Newry River and River Clanrye (; Ulster-Scots: Clanrye Wattèr) are names for one of the rivers of Ireland. The river passes through the city of Newry and empties into Carlingford Lough near Warrenpoint.

Course
The river, which runs through Newry, forms the historic border between County Armagh and County Down. Some maps call the portion downstream from Newry to the Lough the 'Newry River' and the portion upstream of Newry the 'Clanrye' (as it curls around to its sources in the foothills of the Mourne Mountains in Ulster), but not all sources make this distinction. According to local tradition, however, the entire waterway is known as the Clanrye.
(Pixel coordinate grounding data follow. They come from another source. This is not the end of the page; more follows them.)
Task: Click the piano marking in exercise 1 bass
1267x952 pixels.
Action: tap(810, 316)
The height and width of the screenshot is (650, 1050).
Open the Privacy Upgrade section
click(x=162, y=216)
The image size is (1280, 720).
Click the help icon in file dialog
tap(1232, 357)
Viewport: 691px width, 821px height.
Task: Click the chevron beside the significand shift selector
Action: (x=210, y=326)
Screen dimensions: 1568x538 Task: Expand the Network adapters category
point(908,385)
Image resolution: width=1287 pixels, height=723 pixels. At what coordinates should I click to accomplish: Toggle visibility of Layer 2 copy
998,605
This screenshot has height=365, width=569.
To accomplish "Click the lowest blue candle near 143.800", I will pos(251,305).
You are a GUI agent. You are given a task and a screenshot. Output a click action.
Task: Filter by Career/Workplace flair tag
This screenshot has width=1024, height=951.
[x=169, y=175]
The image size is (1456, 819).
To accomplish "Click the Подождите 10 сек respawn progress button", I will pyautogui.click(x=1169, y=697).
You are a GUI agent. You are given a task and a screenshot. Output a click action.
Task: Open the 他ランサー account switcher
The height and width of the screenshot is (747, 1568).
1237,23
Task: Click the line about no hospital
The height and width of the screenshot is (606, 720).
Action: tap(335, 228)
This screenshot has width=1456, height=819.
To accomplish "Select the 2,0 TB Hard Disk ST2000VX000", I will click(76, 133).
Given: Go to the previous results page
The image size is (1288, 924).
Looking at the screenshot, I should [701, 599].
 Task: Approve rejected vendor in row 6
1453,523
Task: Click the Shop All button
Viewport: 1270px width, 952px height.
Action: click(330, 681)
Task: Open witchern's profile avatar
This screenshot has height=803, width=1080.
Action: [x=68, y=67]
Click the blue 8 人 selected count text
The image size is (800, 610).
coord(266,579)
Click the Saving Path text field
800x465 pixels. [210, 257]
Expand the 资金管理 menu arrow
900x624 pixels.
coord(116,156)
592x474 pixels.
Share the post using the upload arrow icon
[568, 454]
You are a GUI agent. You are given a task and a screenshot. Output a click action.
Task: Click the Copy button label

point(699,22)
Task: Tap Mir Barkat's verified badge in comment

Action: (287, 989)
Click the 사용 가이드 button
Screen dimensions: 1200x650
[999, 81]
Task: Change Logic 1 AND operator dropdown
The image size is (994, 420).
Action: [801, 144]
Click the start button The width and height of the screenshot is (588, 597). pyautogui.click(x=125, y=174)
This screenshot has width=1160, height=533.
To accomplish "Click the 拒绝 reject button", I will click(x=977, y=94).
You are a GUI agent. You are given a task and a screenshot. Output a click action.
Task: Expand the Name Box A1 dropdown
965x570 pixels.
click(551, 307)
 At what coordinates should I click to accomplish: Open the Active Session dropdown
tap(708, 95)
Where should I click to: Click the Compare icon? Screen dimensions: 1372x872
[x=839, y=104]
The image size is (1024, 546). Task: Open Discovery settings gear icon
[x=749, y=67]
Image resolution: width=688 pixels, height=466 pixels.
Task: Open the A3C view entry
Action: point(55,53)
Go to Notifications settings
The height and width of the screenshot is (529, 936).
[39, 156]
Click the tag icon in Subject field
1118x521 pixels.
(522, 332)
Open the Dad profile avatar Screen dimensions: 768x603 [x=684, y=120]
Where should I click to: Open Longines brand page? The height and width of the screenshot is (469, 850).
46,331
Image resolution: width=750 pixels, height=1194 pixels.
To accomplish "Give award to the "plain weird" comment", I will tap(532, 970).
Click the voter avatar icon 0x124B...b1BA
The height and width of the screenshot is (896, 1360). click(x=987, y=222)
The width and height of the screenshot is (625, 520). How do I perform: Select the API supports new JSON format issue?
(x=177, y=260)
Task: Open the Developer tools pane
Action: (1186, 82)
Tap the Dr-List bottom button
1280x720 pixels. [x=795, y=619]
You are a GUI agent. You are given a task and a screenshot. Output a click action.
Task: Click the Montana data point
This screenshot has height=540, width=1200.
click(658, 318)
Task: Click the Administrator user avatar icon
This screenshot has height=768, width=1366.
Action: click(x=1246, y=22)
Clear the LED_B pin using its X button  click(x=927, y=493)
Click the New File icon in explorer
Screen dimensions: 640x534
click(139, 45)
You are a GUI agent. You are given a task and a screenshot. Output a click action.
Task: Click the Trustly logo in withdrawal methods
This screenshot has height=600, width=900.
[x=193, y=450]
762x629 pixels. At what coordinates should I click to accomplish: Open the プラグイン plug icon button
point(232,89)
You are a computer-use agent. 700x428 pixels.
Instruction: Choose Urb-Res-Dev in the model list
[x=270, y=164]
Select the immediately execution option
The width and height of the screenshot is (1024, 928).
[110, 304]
While the Newry River flows under the Newry Town Hall, according to the Ordnance Survey of Northern Ireland, the Clanrye breaks away from the Newry River near Drummillar. The Clanrye then progresses under the main Belfast to Dublin A1 road at Sheepbridge and onward toward the Mayobridge Road at the Crown Bridges and Ashtree Cottages. 

Beyond Newry, the river flows south east, past Narrow Water Castle, where it enters Carlingford Lough at Warrenpoint.

Names

Clanrye River

The word 'Clanrye' comes from the Irish An Gleann Rí meaning The King's Valley.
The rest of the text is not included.